A Byzantine Fault Tolerance Algorithm for Blockchain
This article proposes an improved Byzantine Fault Tolerance algorithm, adjusted for a blockchain system. Hypothetically, in this system, messages may subject to loss, damage, latency, and repetition. Also, the sending order may not necessarily be consistent with the receiving order of messages. The activities of nodes could be arbitrary, they may join and quit the network at any time; they may also dump and falsify information or simply stop working. Artificial or non-artificial glitches may occur as well. Our algorithm provides a 𝑓 = ⌊ (𝑛−1) / 3 ⌋ fault tolerance to a consensus system that comprises n nodes. This tolerance capacity includes security and usability and is suited for any network environment.
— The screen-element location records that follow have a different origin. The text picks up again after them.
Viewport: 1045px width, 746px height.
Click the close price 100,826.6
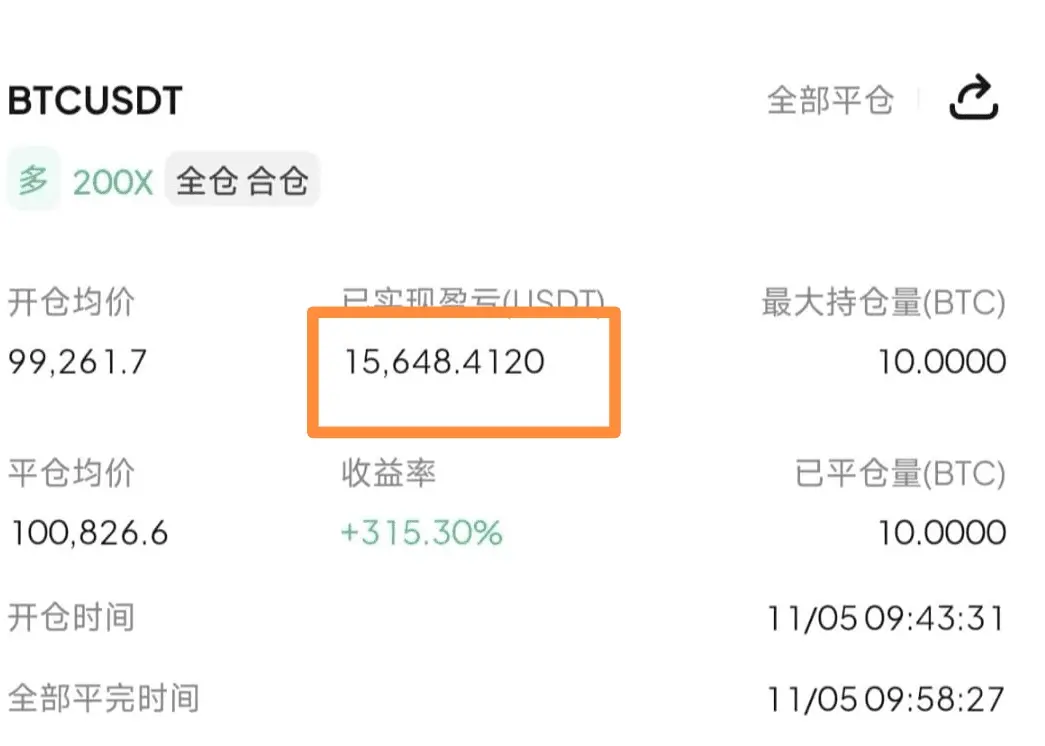point(89,532)
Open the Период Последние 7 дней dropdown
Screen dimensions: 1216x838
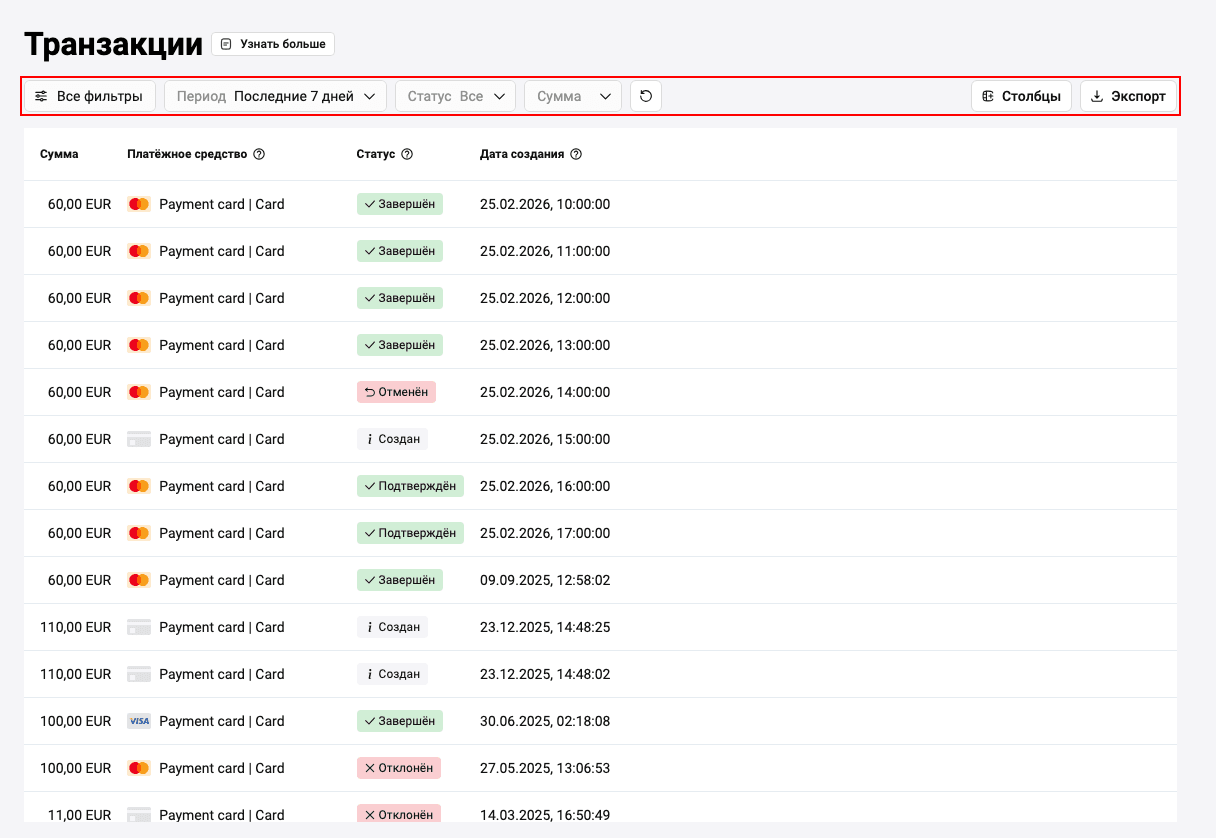(x=275, y=96)
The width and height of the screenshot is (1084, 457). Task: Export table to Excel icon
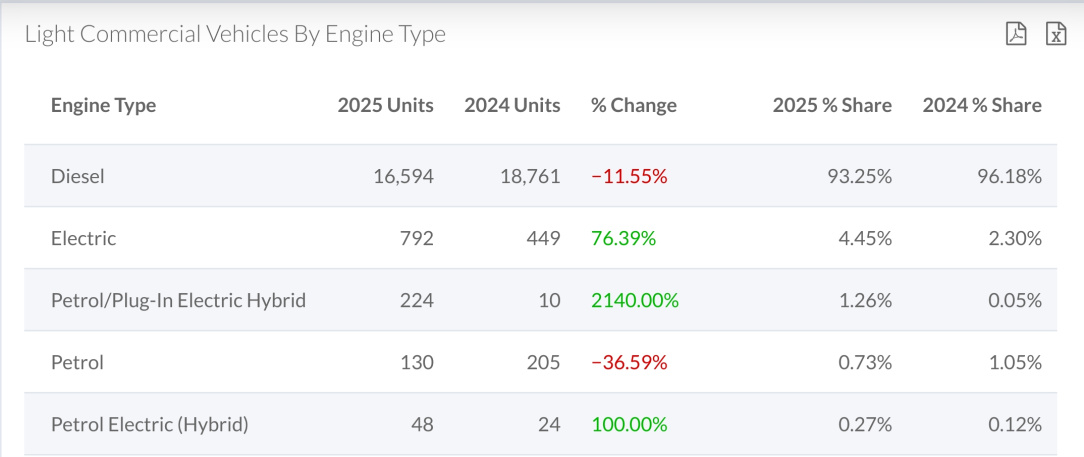pos(1056,33)
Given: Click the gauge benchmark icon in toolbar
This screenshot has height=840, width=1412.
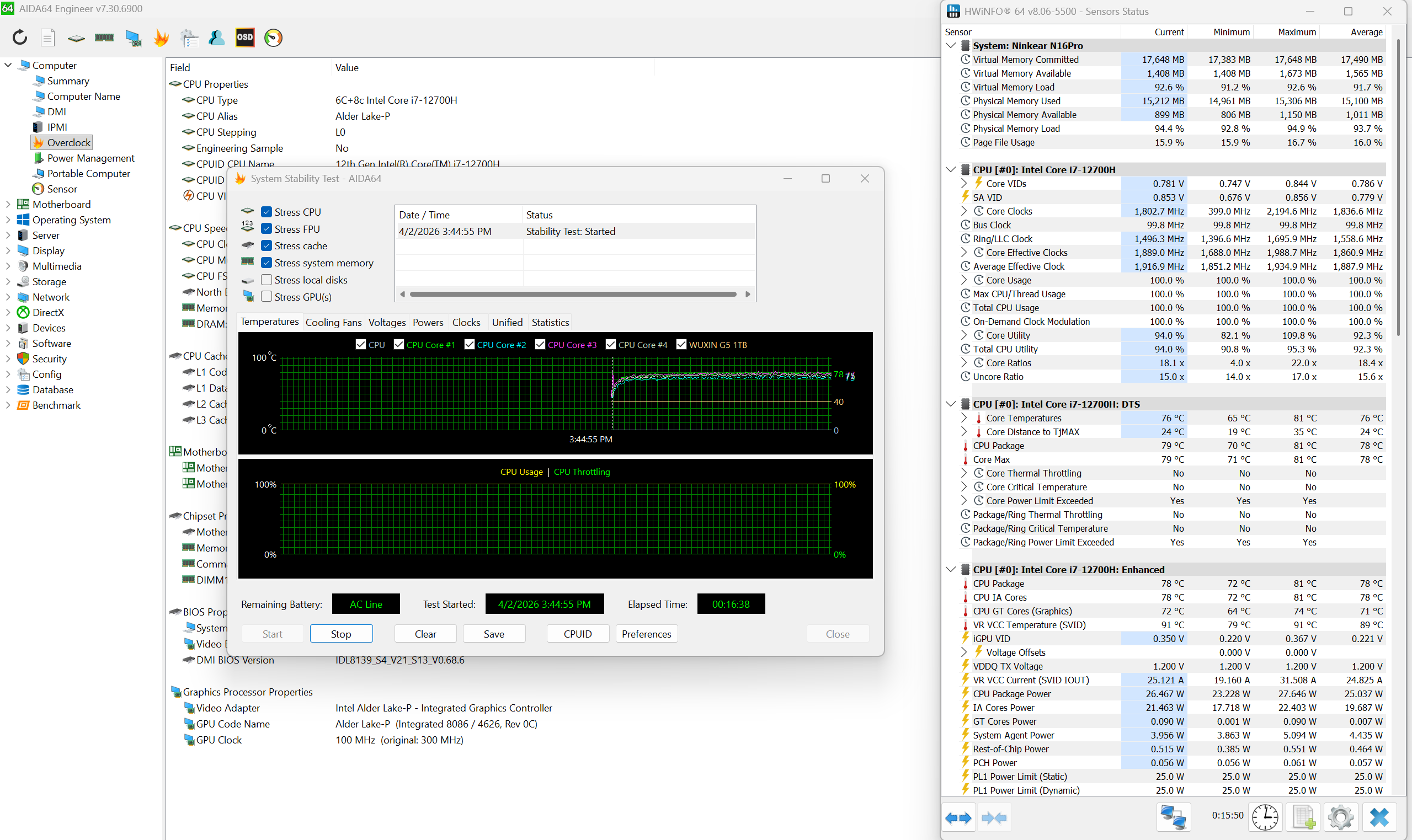Looking at the screenshot, I should tap(273, 38).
A blockchain is a decentralized distributed ledger system. It could be used for registration and issuance of digitalized assets, property right certificates, credit points and so on. It enables transfer, payment, and transactions in a peer-to-peer way. The blockchain technology was originally proposed by Satoshi Nakamoto in a cryptography mailing list, i.e. the Bitcoin. Since then, numerous applications based on the blockchain emerged, such as e-cash systems, stock equity exchanges and Smart Contract systems.
A blockchain system is advantageous over a traditional centralized ledger system for its full-openness,immutability and anti-multiple-spend characters, and it does not rely on any kind of trusted third-party.
However, like all distributed systems, blockchain systems are challenged with network latency, transmission errors, software bugs, security loopholes and black-hat hacker threats. Moreover, its decentralized nature suggests that no participant of the system cannot be trusted. Malicious nodes may emerge, so does data difference due to conflicting interests.
To counter these potential errors, a blockchain system is in need of an efficient consensus mechanism to ensure that every node has a copy of a recognized version of the total ledger. Traditional fault tolerance mechanisms concerning certain problems may not be completely capable of tackling the issue that distributed and blockchain systems are faced with. A universal cure-to-all fault tolerance solution is in need.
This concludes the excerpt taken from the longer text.